To answer this question, we need to look at two factors, cost and value. Cost-wise, you can argue that the two are affordable, given how expensive investment research platforms can get. Of course, there are free tools out there, but how do they measure up to the two? Cheap doesn’t always translate to value.
So, what value do you get from the Rule Breakers? Much has been covered. But, to summarize it all, Rule Breakers helps you to identify winning stocks before the rest of the market discovers them.
And what of the Stock Advisor? It gives you insights to invest in stocks that will outperform the S&P 500, but with conservative returns.
Given the extensive investment information you get from both services, an annual cost of $99 is a steal.
Can I pick both?
Of course, Motley Fool allows you to subscribe to both. So, the appropriate question you should be asking is, should I pick both? In that case, it becomes a bit tricky.
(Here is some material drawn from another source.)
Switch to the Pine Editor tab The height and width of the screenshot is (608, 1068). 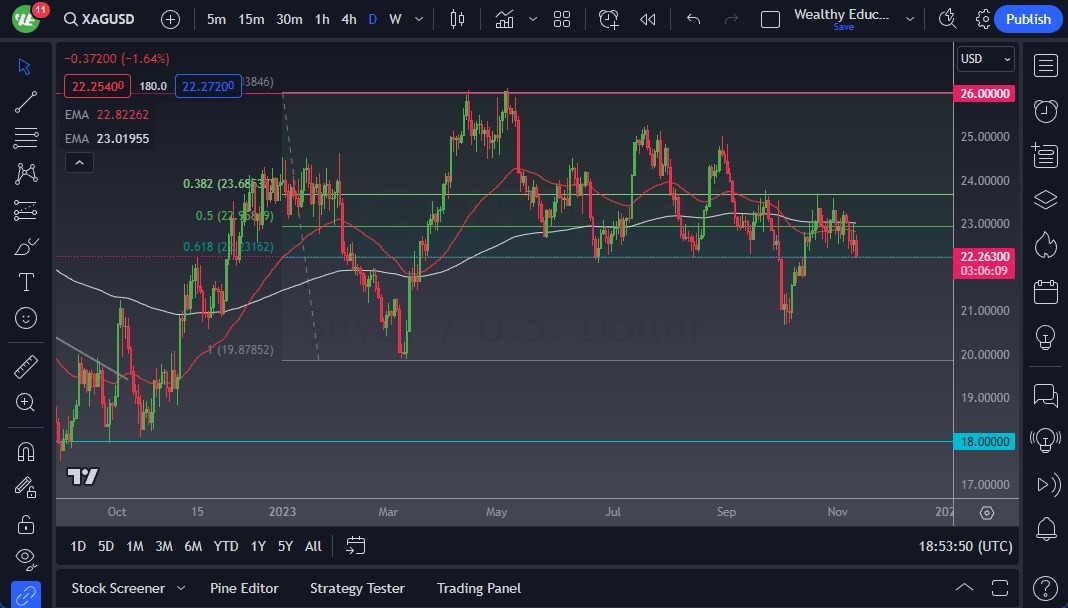tap(244, 588)
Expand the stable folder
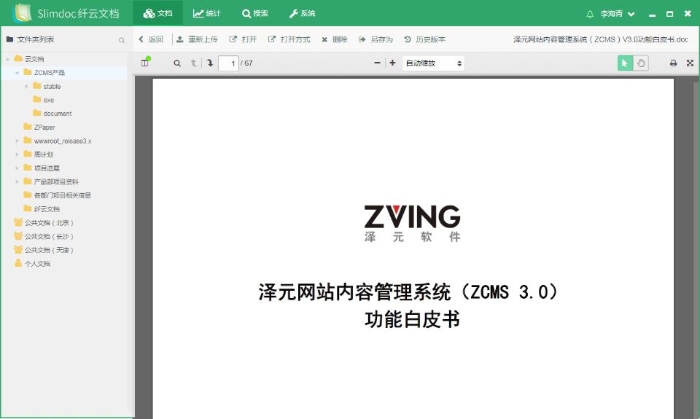This screenshot has width=700, height=419. coord(27,86)

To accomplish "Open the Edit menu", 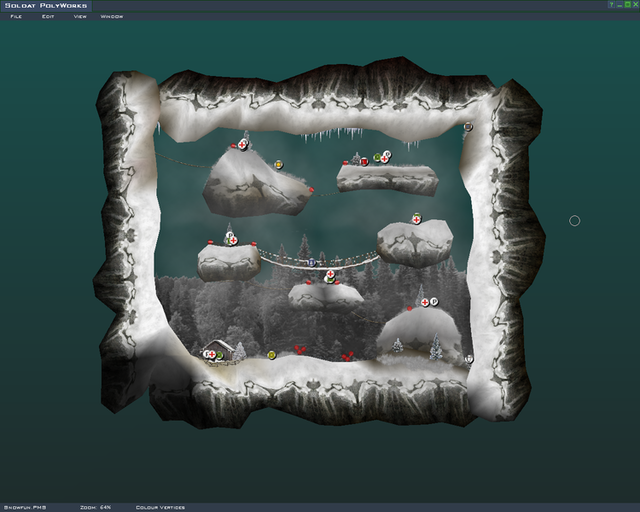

However, a piece of advice, pick both services if you want to strike a balance between volatility and stability. But, if you want to lean on either side, pick the platform that reflects your investment style.
If I have to pick one, which must it be?
Are you an aggressive investor with an appetite for high-growth potential stocks? Are you an investor looking to get out of your investment comfort zone? Rule Breakers is the tool for you.
Are you an investor looking for fixed income or stability in dividends stocks? In that case, ditch the Rule Breakers and get the Stock Advisor. High growth stocks are more volatile and may not be your favorite menu.
Is Motley Fool genuine?
With the rise of the internet and social media, fake news has become the order of the day. And it’s not unusual to find genuine companies being labeled as scams. Now, to address the concern head-on, is Motley Fool a scam? Definitely not.
Today, Motley Fool has over 700,000 members. You can’t accumulate such numbers if you are offering substandard or non-existent services.
Additionally, one thing you will admire about Motley Fool is transparency. They will continuously display historical data even for stocks that didn’t measure up to their projections. Isn’t this self-defeating? Absolutely not.
It would be disingenuous to claim that your strategy is always winning, even in instances when it flops. Motley Fool admits that you can’t always be flawless. Openness upholds your reputation and promotes the credibility of your brand.
Conclusion
Both tools have a solid over 15 years’ experience in the market. Also, both services have survived the Great Recession.
Therefore, you can’t question their ability to withstand trying times. While Motley Fool doesn’t get it right all the time, they have a long-term winning record that you can take advantage of.
Above all, conduct your investment analysis from other resources and compliment them with the Motley Fool tools. This way, you will increase the chances of making informed investment decisions to win the market.